Extracted entries START

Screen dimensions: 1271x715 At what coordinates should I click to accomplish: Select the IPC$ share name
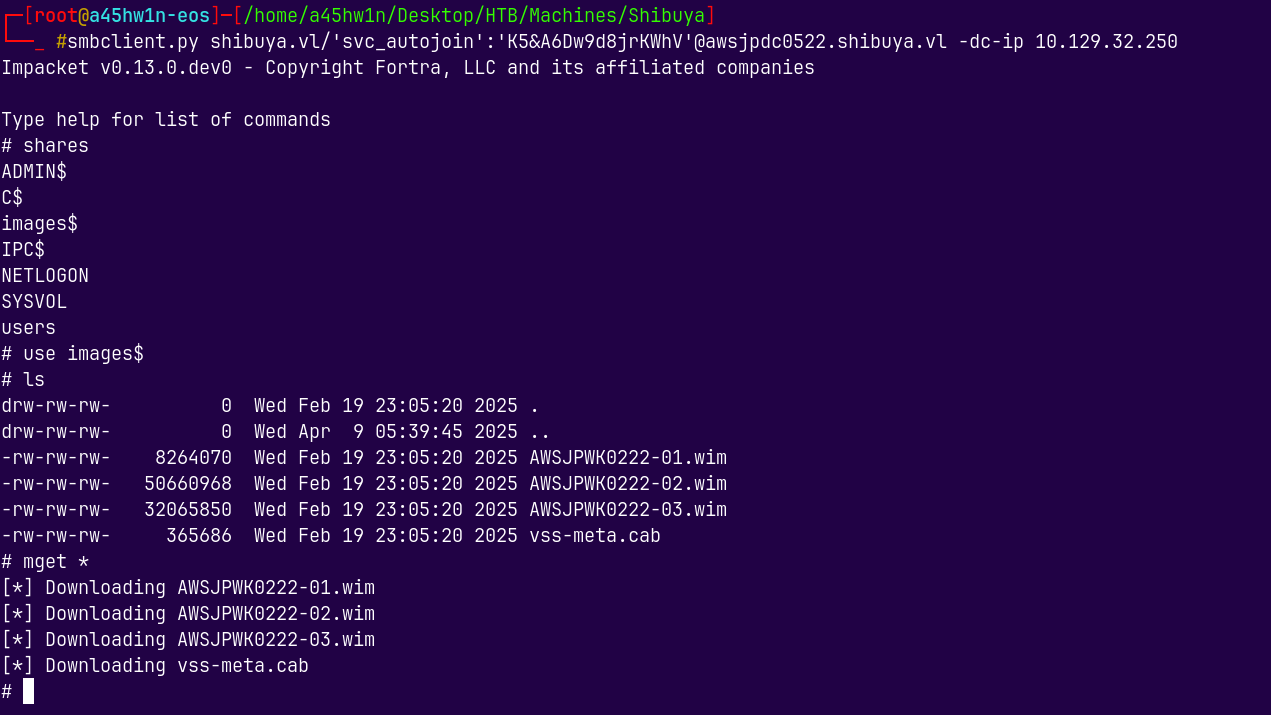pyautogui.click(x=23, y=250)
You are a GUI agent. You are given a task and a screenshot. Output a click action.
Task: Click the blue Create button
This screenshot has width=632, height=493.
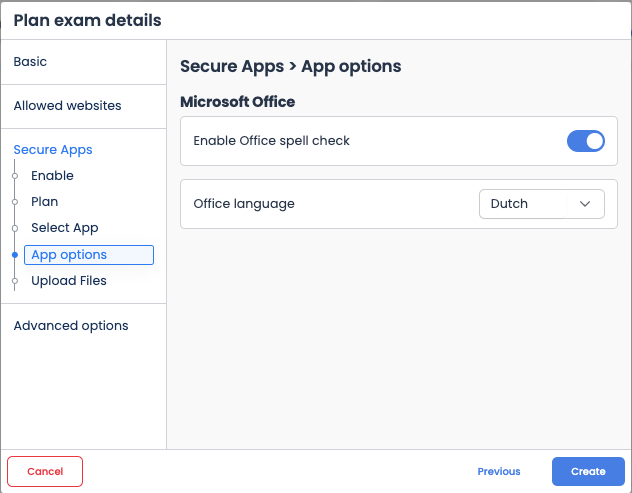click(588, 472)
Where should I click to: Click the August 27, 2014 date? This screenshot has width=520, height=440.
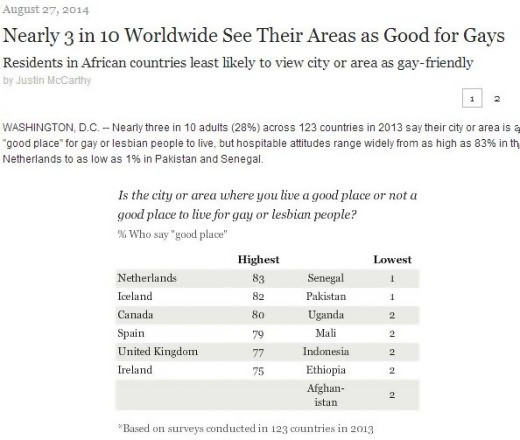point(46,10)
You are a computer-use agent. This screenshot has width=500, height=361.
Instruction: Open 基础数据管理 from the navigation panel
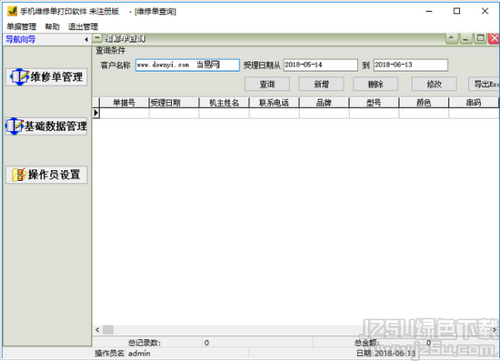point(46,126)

Extracted entries END
Extracted entries START

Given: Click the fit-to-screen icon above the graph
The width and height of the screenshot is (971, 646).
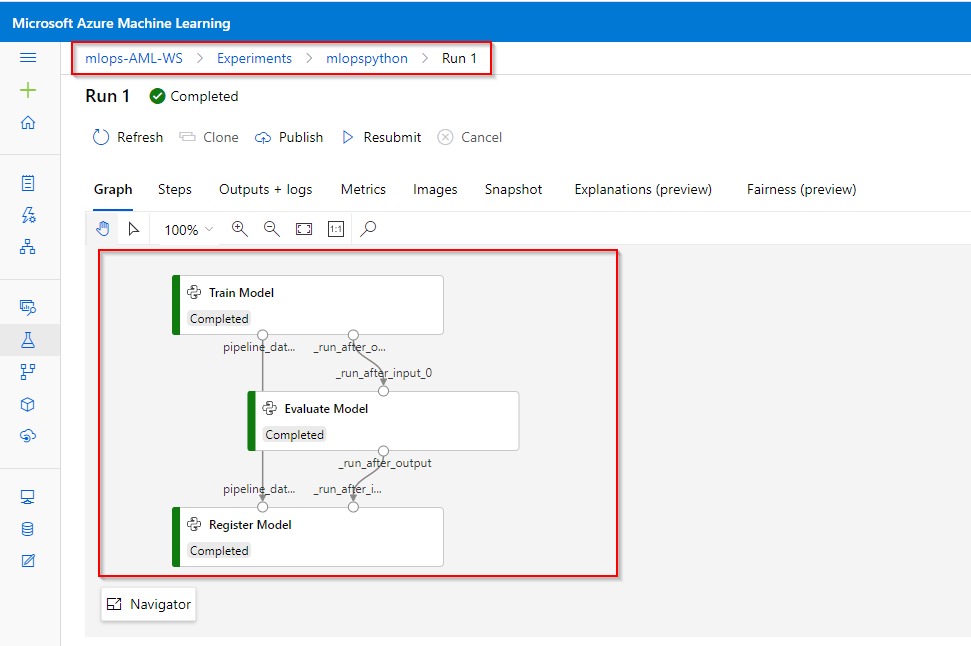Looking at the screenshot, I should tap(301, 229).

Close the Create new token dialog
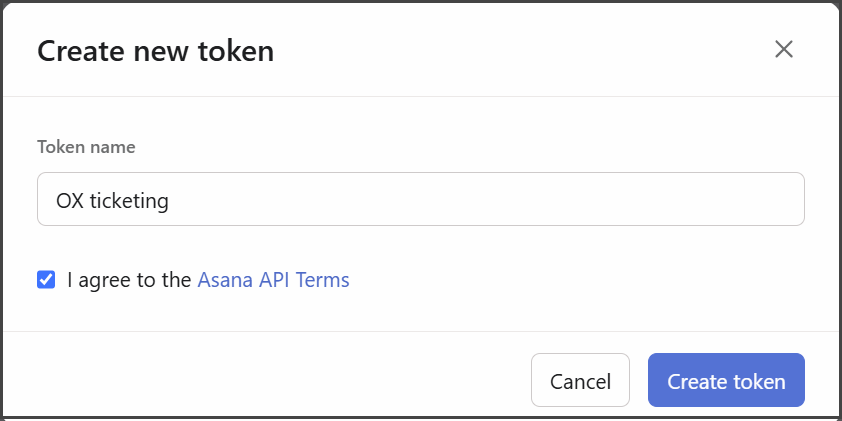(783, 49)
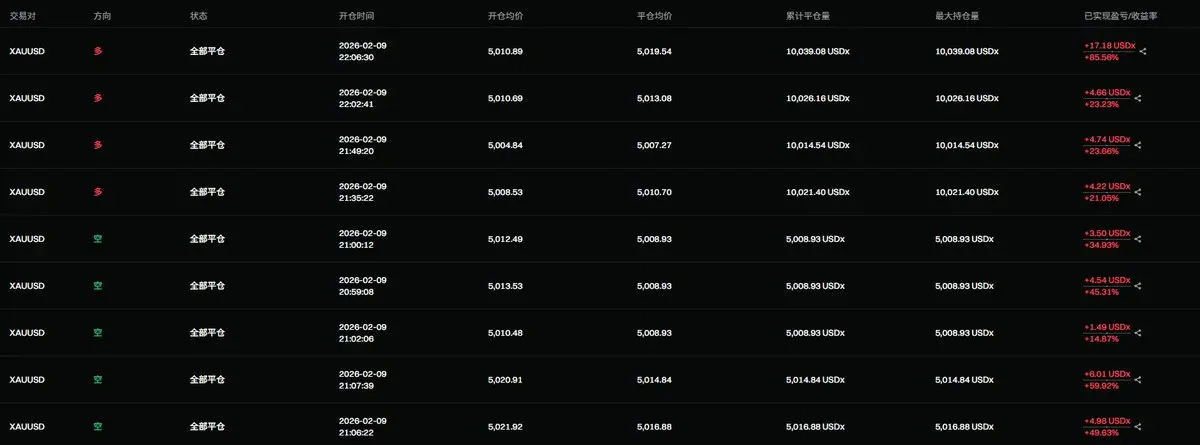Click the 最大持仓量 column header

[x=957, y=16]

Extracted entries END

Assignment –
Wherever the word "agent" turns up in the records above, copy the line that holds it.

Task solution –
You are a GUI agent. You are given a task and a screenshot. Output a click action.
You are a computer-use agent. This screenshot has width=500, height=361.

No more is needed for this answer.